EXERCISE DETAILS
Render every line of the entries below as a Markdown table with two columns, Row and Line, numbering the rows and skipping any blank lines. Leave the pictures out of the table.

RECORDS FOR PROCESSING
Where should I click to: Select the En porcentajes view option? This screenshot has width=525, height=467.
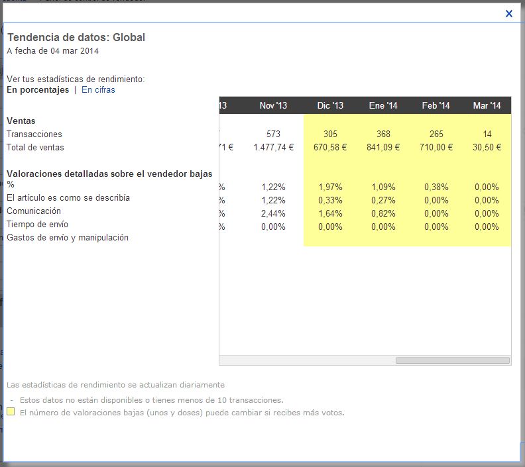[38, 90]
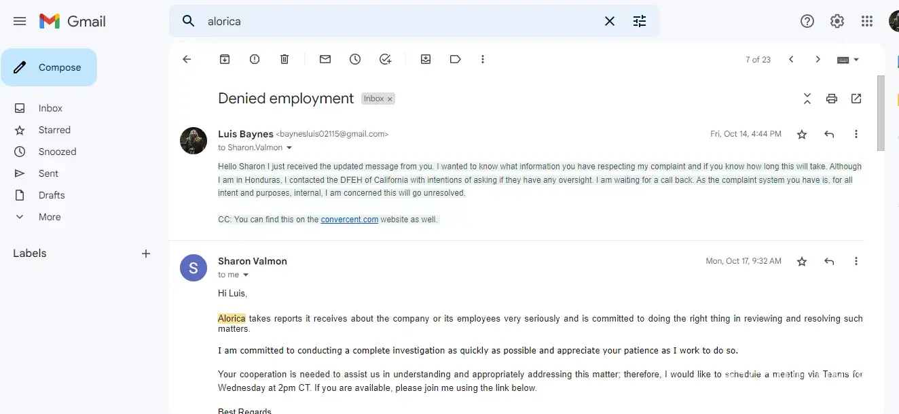Show details for 'to Sharon.Valmon' recipients
This screenshot has width=899, height=414.
pos(289,148)
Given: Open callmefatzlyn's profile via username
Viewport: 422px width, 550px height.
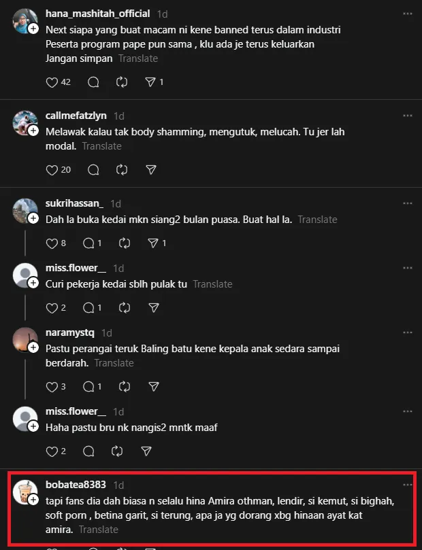Looking at the screenshot, I should [x=76, y=116].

FINISHED ANSWER
| Row | Line |
|---|---|
| 1 | Where should I click to: Select the En porcentajes view option? This screenshot has width=525, height=467. |
| 2 | [38, 90] |
| 3 | Show details for 'to Sharon.Valmon' recipients |
| 4 | This screenshot has width=899, height=414. |
| 5 | pos(289,148) |
| 6 | Given: Open callmefatzlyn's profile via username |
| 7 | Viewport: 422px width, 550px height. |
| 8 | Looking at the screenshot, I should [x=76, y=116]. |